Delbert ‘Shorty’ Belton buried with military honors

Natasha Belton struggled to stay calm when a member of the United States Army Area Veterans Honor Guard handed her the American flag that had covered her great-grandfather’s casket. “I tried not to think about it,” Natasha Belton said, clutching the flag to her heart after Delbert “Shorty” Belton’s funeral. “I was trying not to cry. I didn’t know what to do.” Hundreds gathered to honor the life of Delbert Belton at Greenwood Memorial Terrace, where he was buried with full military honors. The air was filled with quiet sobs as Belton’s flag-draped casket was brought to the service by a military guard. Police say Belton was brutally beaten in his car while he waited for a friend near the Eagles Lodge. Belton’s family opted for a closed casket – Bobbie Belton, his daughter-in-law, said the injuries left him unrecognizable. Both suspects, Demetruis Glenn and Kenan Adams-Kinard, are in custody and await trial on charges of first-degree murder and first-degree robbery. Pastor Homer Todd led the crowd in prayer for the service, reflecting on Belton’s life growing up in Spokane and later serving in World War II, where he fought in the bloody Battle of Okinawa. “Often the path of painful memories is the one that leads us in our direction of our healing,” Todd said. “Most of you have memories crowding in on you.” Belton had a generous heart, Todd said, and was always finding ways to help his friends. He was “full of vim and vigor,” he said, and despite his old age and declining health always made time to have coffee or to dance with a friend at the Eagles Lodge or the Lariat Inn in Mead. “There are a lot of gals that will miss having a partner at those events,” he said. There was also evidence of Belton’s bravery everywhere, he said, from growing up during the Great Depression to facing the enemy in the Pacific Theater and even to the night he died. “There is evidence on his knuckles as he faced the overwhelming odds of those who would rob him of his money and his life,” he said.

### Written task 1
Print the listing lines without changes, from the line that contains "Viewport: 1879px width, 1879px height." through the line that contains "point(157,209)", with both of those lines included.
The article and the listing come from unrelated sources.

### Data rows
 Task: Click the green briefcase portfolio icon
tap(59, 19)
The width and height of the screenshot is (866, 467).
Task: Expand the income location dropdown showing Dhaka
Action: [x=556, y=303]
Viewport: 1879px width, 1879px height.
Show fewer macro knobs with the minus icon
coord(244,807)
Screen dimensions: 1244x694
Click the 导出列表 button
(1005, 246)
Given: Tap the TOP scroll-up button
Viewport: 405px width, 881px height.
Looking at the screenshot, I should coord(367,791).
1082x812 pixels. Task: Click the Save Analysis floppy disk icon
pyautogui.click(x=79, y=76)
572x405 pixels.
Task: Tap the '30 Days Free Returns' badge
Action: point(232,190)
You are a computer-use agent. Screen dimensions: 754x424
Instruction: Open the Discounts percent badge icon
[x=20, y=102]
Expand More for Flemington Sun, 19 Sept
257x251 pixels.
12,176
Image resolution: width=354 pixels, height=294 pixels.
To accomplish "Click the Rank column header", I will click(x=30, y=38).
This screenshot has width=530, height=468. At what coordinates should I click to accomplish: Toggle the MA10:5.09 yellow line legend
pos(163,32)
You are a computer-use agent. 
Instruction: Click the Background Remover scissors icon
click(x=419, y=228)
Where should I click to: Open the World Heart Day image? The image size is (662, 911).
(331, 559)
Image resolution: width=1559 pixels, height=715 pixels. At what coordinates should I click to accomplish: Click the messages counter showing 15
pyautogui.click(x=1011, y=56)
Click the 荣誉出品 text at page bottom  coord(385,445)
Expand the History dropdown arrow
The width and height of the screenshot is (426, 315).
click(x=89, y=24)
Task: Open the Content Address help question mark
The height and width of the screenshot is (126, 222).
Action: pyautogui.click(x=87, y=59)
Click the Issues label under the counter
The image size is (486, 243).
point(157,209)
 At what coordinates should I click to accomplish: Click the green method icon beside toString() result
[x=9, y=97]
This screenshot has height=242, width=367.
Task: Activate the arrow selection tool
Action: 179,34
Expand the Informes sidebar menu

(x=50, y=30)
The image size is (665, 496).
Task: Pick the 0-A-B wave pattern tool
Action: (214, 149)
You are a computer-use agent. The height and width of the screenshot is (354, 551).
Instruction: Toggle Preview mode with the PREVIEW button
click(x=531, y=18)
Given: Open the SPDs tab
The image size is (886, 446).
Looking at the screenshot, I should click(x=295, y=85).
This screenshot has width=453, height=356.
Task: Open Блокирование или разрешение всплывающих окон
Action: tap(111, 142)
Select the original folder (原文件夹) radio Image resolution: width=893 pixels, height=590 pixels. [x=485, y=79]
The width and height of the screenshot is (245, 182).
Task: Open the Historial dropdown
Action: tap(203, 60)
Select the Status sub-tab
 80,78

### Written task 2
According to the article, which battle did Belton fight in during World War II?

### Correct response 1
Viewport: 1879px width, 1879px height.
Show fewer macro knobs with the minus icon
coord(244,807)
Screen dimensions: 1244x694
Click the 导出列表 button
(1005, 246)
Given: Tap the TOP scroll-up button
Viewport: 405px width, 881px height.
Looking at the screenshot, I should coord(367,791).
1082x812 pixels. Task: Click the Save Analysis floppy disk icon
pyautogui.click(x=79, y=76)
572x405 pixels.
Task: Tap the '30 Days Free Returns' badge
Action: point(232,190)
You are a computer-use agent. Screen dimensions: 754x424
Instruction: Open the Discounts percent badge icon
[x=20, y=102]
Expand More for Flemington Sun, 19 Sept
257x251 pixels.
12,176
Image resolution: width=354 pixels, height=294 pixels.
To accomplish "Click the Rank column header", I will click(x=30, y=38).
This screenshot has width=530, height=468. At what coordinates should I click to accomplish: Toggle the MA10:5.09 yellow line legend
pos(163,32)
You are a computer-use agent. 
Instruction: Click the Background Remover scissors icon
click(x=419, y=228)
Where should I click to: Open the World Heart Day image? The image size is (662, 911).
(331, 559)
Image resolution: width=1559 pixels, height=715 pixels. At what coordinates should I click to accomplish: Click the messages counter showing 15
pyautogui.click(x=1011, y=56)
Click the 荣誉出品 text at page bottom  coord(385,445)
Expand the History dropdown arrow
The width and height of the screenshot is (426, 315).
click(x=89, y=24)
Task: Open the Content Address help question mark
The height and width of the screenshot is (126, 222).
Action: pyautogui.click(x=87, y=59)
Click the Issues label under the counter
The image size is (486, 243).
point(157,209)

### Correct response 2
The Battle of Okinawa.